* About this exercise: Reproduce all entries word for word.

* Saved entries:
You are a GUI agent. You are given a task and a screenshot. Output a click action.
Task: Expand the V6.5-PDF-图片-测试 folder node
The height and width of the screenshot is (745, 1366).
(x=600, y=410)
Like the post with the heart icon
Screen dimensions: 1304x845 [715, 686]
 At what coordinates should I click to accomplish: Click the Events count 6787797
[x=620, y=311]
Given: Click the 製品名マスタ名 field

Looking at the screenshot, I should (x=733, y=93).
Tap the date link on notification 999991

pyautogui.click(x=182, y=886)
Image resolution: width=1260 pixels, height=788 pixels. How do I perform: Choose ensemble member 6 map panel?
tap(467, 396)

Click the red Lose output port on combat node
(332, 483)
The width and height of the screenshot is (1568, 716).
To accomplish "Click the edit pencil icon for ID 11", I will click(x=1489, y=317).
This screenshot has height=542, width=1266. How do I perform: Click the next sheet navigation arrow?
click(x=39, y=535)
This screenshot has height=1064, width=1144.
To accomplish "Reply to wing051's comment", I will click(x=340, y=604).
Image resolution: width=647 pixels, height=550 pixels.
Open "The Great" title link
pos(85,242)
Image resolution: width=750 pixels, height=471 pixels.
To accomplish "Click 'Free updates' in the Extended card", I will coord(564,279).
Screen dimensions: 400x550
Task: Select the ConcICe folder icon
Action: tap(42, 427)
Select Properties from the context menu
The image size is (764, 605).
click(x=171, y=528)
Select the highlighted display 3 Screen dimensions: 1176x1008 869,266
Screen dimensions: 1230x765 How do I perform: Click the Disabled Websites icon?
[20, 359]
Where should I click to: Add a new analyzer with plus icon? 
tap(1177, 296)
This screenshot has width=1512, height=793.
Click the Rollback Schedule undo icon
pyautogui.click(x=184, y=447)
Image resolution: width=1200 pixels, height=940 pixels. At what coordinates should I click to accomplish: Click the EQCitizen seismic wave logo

* Solution to this problem:
You are a GUI agent. You are given a task and a screenshot. Output a click action.
Task: Expand the V6.5-PDF-图片-测试 folder node
The height and width of the screenshot is (745, 1366).
(x=600, y=410)
Like the post with the heart icon
Screen dimensions: 1304x845 [715, 686]
 At what coordinates should I click to accomplish: Click the Events count 6787797
[x=620, y=311]
Given: Click the 製品名マスタ名 field

Looking at the screenshot, I should (x=733, y=93).
Tap the date link on notification 999991

pyautogui.click(x=182, y=886)
Image resolution: width=1260 pixels, height=788 pixels. How do I perform: Choose ensemble member 6 map panel?
tap(467, 396)

Click the red Lose output port on combat node
(332, 483)
The width and height of the screenshot is (1568, 716).
To accomplish "Click the edit pencil icon for ID 11", I will click(x=1489, y=317).
This screenshot has height=542, width=1266. How do I perform: Click the next sheet navigation arrow?
click(x=39, y=535)
This screenshot has height=1064, width=1144.
To accomplish "Reply to wing051's comment", I will click(x=340, y=604).
Image resolution: width=647 pixels, height=550 pixels.
Open "The Great" title link
pos(85,242)
Image resolution: width=750 pixels, height=471 pixels.
To accomplish "Click 'Free updates' in the Extended card", I will coord(564,279).
Screen dimensions: 400x550
Task: Select the ConcICe folder icon
Action: tap(42, 427)
Select Properties from the context menu
The image size is (764, 605).
click(x=171, y=528)
Select the highlighted display 3 Screen dimensions: 1176x1008 869,266
Screen dimensions: 1230x765 How do I perform: Click the Disabled Websites icon?
[20, 359]
Where should I click to: Add a new analyzer with plus icon? 
tap(1177, 296)
This screenshot has width=1512, height=793.
Click the Rollback Schedule undo icon
pyautogui.click(x=184, y=447)
Image resolution: width=1200 pixels, height=940 pixels. At what coordinates should I click to accomplish: Click the EQCitizen seismic wave logo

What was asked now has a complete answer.